Shingles occur when the varicella zoster virus that lies dormant in a nerve root ganglion (a collection of nerve cell bodies) is reactivated following chickenpox earlier. This reactivation is more often triggered at times of lowered immunity and is more common as we get older.
With an attack of shingles the first symptom felt is usually pain in the distribution of the affected nerve root. This is followed by a rash and blisters on the skin of the affected area.
While the pain often subsides once the eruptions on the skin have faded, some suffers can experience postherpetic pain (pain persisting for longer than one month) long after an acute shingles attack.
Immune support for shingles sufferers
Lowered immunity is one the main risks for an acute shingles attack and so immune support with herbal medicines and nutrients is vital in shingles prevention.
Echinacea – may help to boost immune function
Olive leaf – may help to support immunity and has antioxidant properties.

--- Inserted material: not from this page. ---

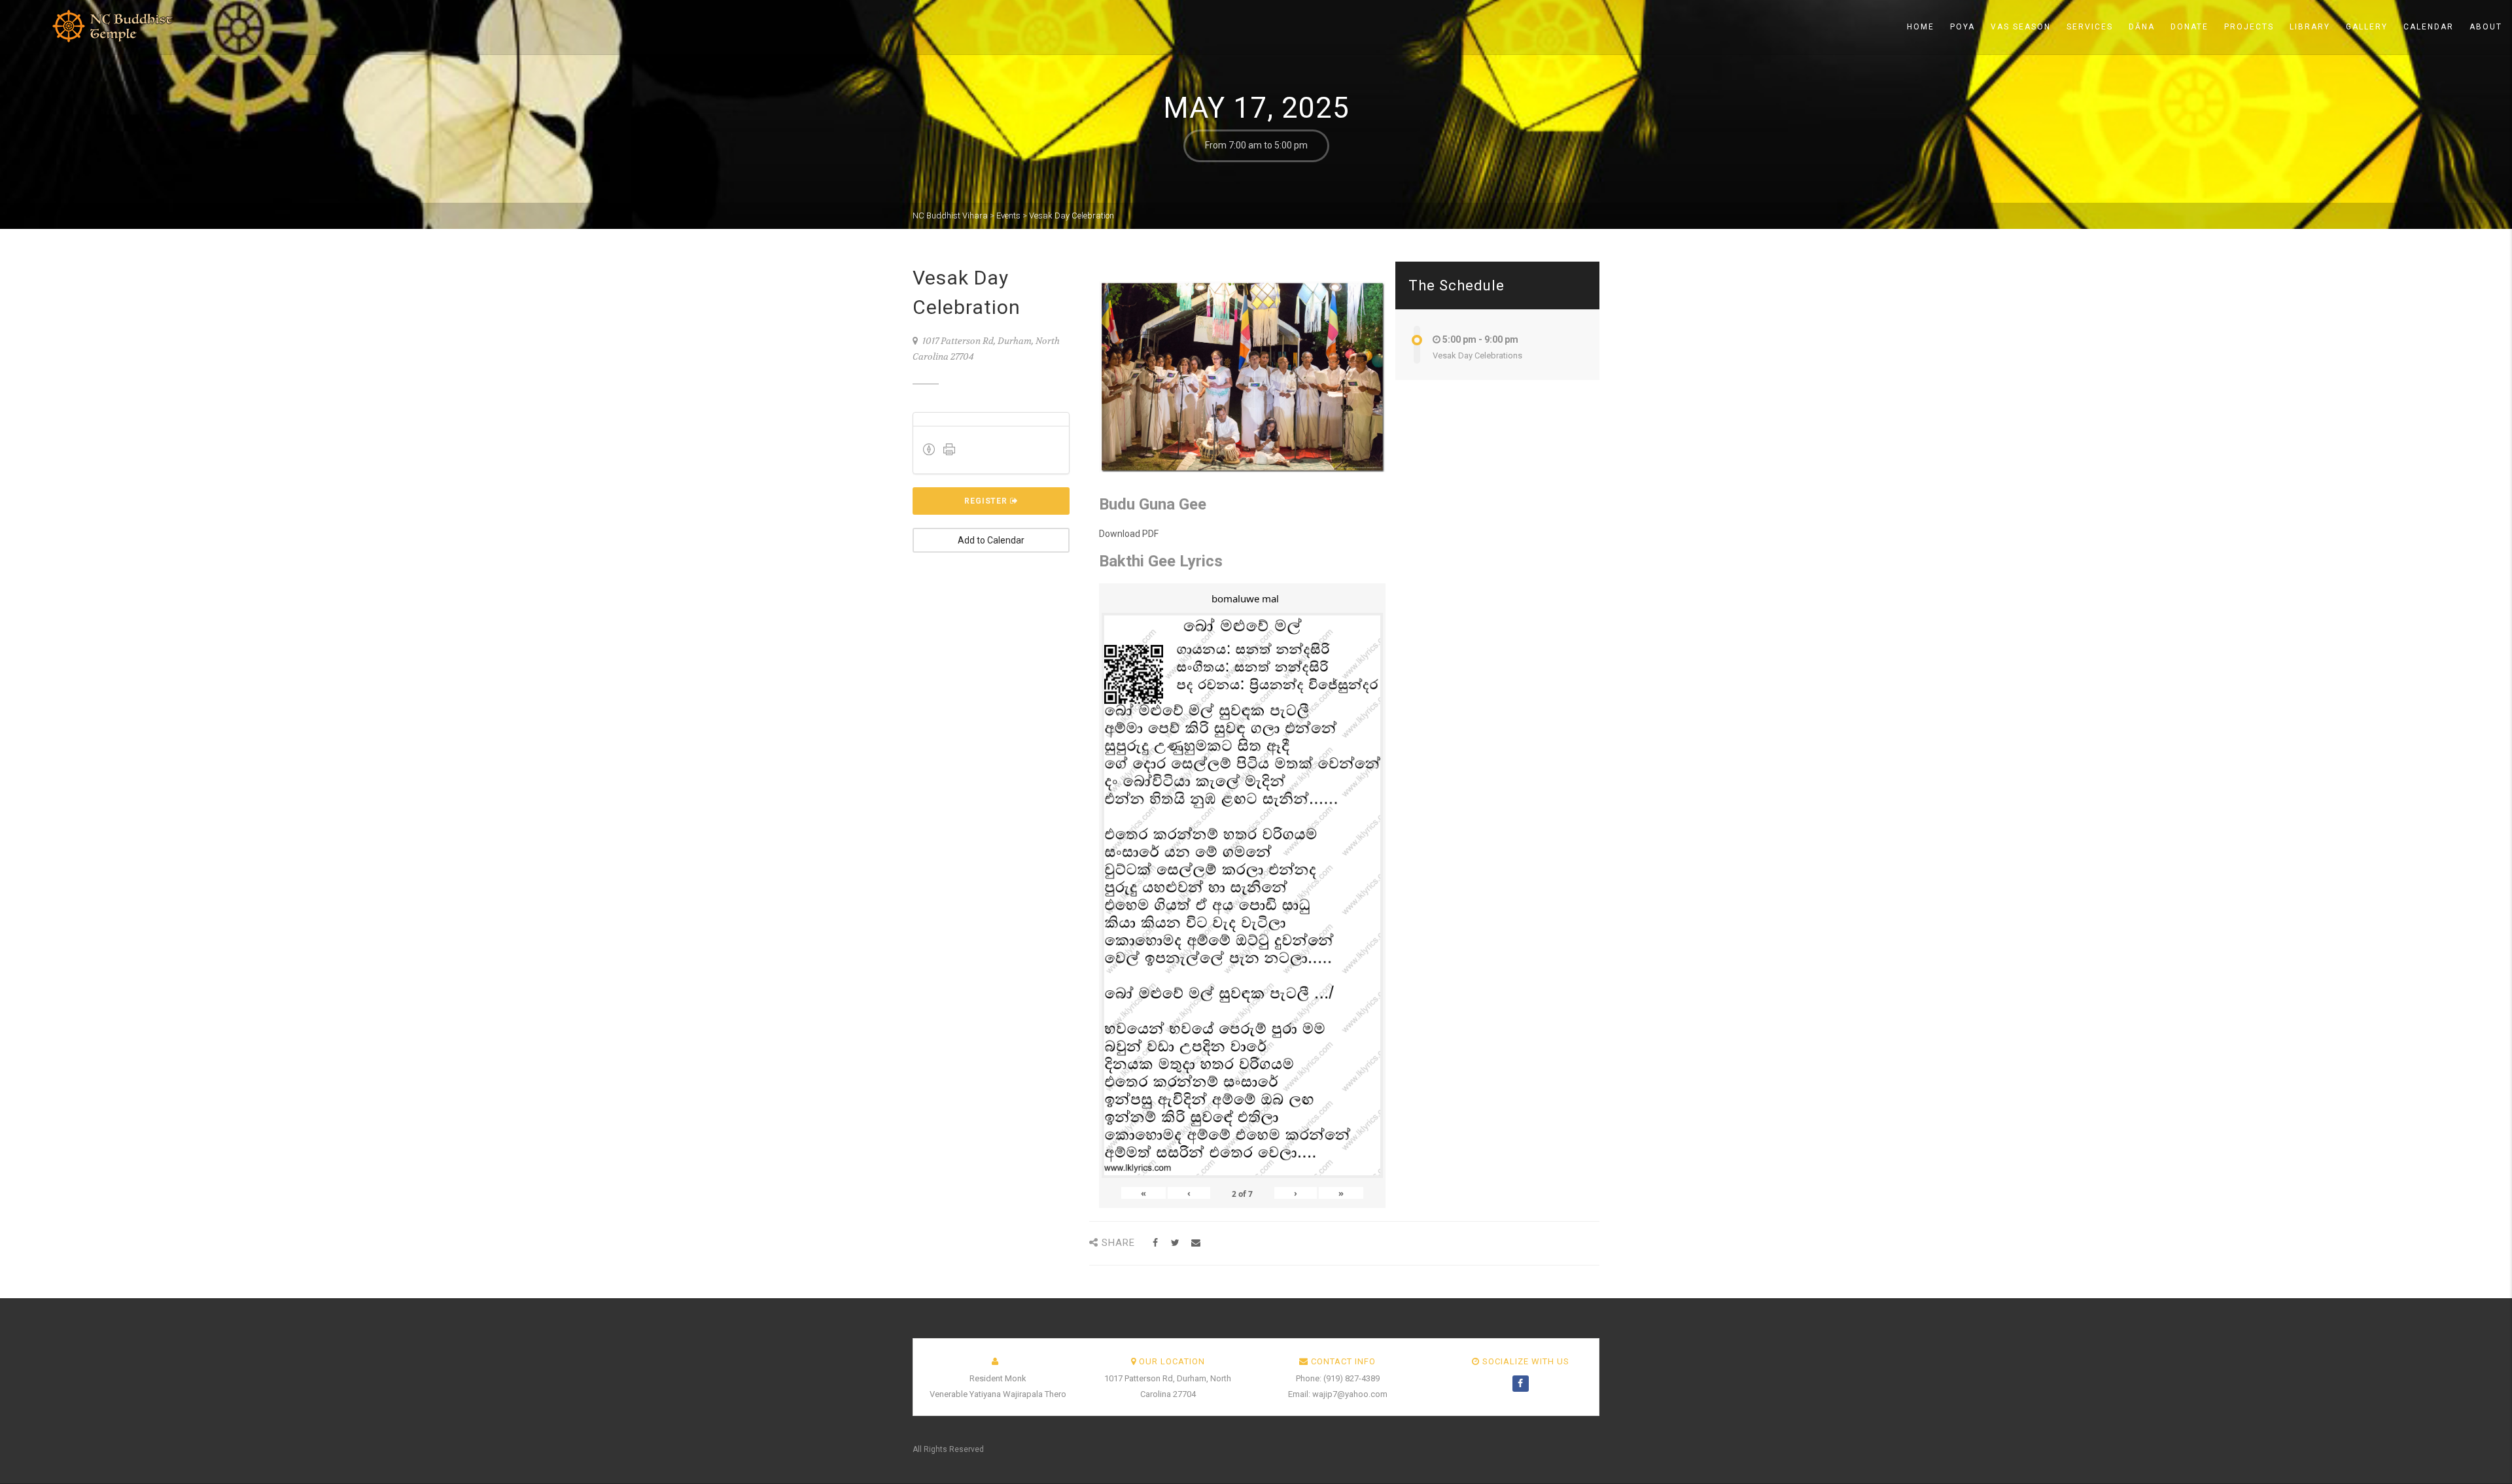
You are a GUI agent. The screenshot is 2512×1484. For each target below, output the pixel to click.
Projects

Zinc & Vitamin D – zinc is necessary for healthy immune function and optimal vitamin D levels help support normal immune function.
Pain relief from shingles
The pain experienced as a result of shingles can range from mild to severe, and many people find it very distressing.
Shingles causes neuralgic pain which is a sharp stabbing, shooting type of pain. Herbal remedies traditionally used to help with shingles pain include:
- St John’s wort
Topical soothers with aromatherapy
Applying essential oils topically may help to provide pain relief and help the healing process of the affected areas of the skin.
One of the best oils to use is bergamot. Bergamot has antiviral and antiseptic properties and combines well with tea tree oil and lavender against shingles. Lavender and German chamomile in a base of St John’s wort-infused oil may provide relief from postherpetic pain.
Postherpetic pain relief
Postherpetic neuralgia is pain that occurs more than a month after the initial attack of shingles. It is not uncommon for shingles suffers to experience this pain, with the risk increasing with age.
Acupuncture has a long traditional use for the management of pain relief and has been shown to be of some benefit in postherpetic neuralgia.